Word and item position data:
-------------------------

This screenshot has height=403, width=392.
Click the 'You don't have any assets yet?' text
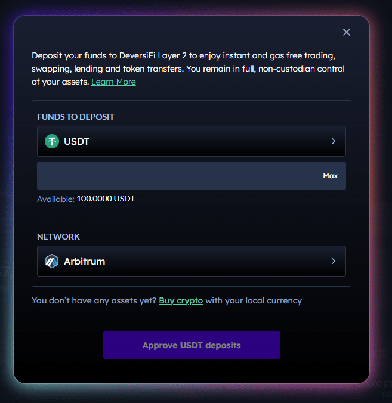[94, 300]
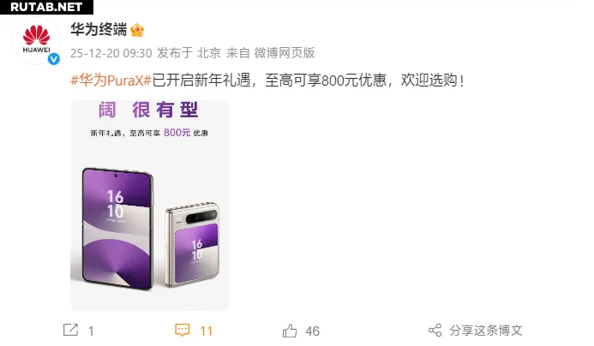Click the comment count 11

pos(206,331)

-------------------------

# Challenge:
Can you recast the data above as a Markdown table with the columns "No." and "Line", one numbered row per line, with blank lines and the pictures left out?

# Right answer:
| No. | Line |
|---|---|
| 1 | This screenshot has height=403, width=392. |
| 2 | Click the 'You don't have any assets yet?' text |
| 3 | [94, 300] |
| 4 | Click the comment count 11 |
| 5 | pos(206,331) |